Instructions to follow: Once you have read the listing below, output it again exactly.

Task material:
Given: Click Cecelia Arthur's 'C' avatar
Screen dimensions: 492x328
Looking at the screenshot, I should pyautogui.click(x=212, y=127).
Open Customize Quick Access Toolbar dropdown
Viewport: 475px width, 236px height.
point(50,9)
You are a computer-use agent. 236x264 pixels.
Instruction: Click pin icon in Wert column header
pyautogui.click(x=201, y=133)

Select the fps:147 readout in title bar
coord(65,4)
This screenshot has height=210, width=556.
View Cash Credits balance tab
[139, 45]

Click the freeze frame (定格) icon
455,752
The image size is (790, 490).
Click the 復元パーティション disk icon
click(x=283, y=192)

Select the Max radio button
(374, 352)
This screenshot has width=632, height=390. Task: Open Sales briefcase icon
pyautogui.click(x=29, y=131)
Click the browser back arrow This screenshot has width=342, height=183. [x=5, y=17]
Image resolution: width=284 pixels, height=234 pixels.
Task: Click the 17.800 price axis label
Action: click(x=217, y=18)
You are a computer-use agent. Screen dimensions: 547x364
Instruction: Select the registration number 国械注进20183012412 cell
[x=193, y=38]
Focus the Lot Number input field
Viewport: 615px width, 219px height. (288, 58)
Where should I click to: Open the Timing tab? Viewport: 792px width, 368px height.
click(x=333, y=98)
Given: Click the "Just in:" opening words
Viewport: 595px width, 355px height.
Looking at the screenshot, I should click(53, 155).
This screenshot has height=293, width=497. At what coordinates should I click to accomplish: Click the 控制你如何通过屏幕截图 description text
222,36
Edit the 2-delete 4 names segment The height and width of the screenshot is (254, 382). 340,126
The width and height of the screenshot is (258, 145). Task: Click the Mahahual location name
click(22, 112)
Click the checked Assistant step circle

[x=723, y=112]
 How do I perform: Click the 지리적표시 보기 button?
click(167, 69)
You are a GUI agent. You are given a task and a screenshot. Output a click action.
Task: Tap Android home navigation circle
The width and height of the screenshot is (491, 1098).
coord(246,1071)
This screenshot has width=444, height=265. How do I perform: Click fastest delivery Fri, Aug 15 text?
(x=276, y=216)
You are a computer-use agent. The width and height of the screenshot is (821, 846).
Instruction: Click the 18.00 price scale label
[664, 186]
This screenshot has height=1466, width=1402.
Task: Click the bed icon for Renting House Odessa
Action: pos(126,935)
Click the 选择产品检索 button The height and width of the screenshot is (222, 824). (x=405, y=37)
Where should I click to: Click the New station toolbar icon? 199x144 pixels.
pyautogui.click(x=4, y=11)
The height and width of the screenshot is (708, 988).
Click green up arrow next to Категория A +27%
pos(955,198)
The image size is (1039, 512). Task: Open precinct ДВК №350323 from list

Answer to this task:
Given: Click Cecelia Arthur's 'C' avatar
Screen dimensions: 492x328
Looking at the screenshot, I should pyautogui.click(x=212, y=127).
Open Customize Quick Access Toolbar dropdown
Viewport: 475px width, 236px height.
point(50,9)
You are a computer-use agent. 236x264 pixels.
Instruction: Click pin icon in Wert column header
pyautogui.click(x=201, y=133)

Select the fps:147 readout in title bar
coord(65,4)
This screenshot has height=210, width=556.
View Cash Credits balance tab
[139, 45]

Click the freeze frame (定格) icon
455,752
The image size is (790, 490).
Click the 復元パーティション disk icon
click(x=283, y=192)

Select the Max radio button
(374, 352)
This screenshot has width=632, height=390. Task: Open Sales briefcase icon
pyautogui.click(x=29, y=131)
Click the browser back arrow This screenshot has width=342, height=183. [x=5, y=17]
Image resolution: width=284 pixels, height=234 pixels.
Task: Click the 17.800 price axis label
Action: click(x=217, y=18)
You are a computer-use agent. Screen dimensions: 547x364
Instruction: Select the registration number 国械注进20183012412 cell
[x=193, y=38]
Focus the Lot Number input field
Viewport: 615px width, 219px height. (288, 58)
Where should I click to: Open the Timing tab? Viewport: 792px width, 368px height.
click(x=333, y=98)
Given: Click the "Just in:" opening words
Viewport: 595px width, 355px height.
Looking at the screenshot, I should click(53, 155).
This screenshot has height=293, width=497. At what coordinates should I click to accomplish: Click the 控制你如何通过屏幕截图 description text
222,36
Edit the 2-delete 4 names segment The height and width of the screenshot is (254, 382). 340,126
The width and height of the screenshot is (258, 145). Task: Click the Mahahual location name
click(22, 112)
Click the checked Assistant step circle

[x=723, y=112]
 How do I perform: Click the 지리적표시 보기 button?
click(167, 69)
You are a GUI agent. You are given a task and a screenshot. Output a click action.
Task: Tap Android home navigation circle
The width and height of the screenshot is (491, 1098).
coord(246,1071)
This screenshot has width=444, height=265. How do I perform: Click fastest delivery Fri, Aug 15 text?
(x=276, y=216)
You are a computer-use agent. The width and height of the screenshot is (821, 846).
Instruction: Click the 18.00 price scale label
[664, 186]
This screenshot has height=1466, width=1402.
Task: Click the bed icon for Renting House Odessa
Action: pos(126,935)
Click the 选择产品检索 button The height and width of the screenshot is (222, 824). (x=405, y=37)
Where should I click to: Click the New station toolbar icon? 199x144 pixels.
pyautogui.click(x=4, y=11)
The height and width of the screenshot is (708, 988).
Click green up arrow next to Категория A +27%
pos(955,198)
The image size is (1039, 512). Task: Open precinct ДВК №350323 from list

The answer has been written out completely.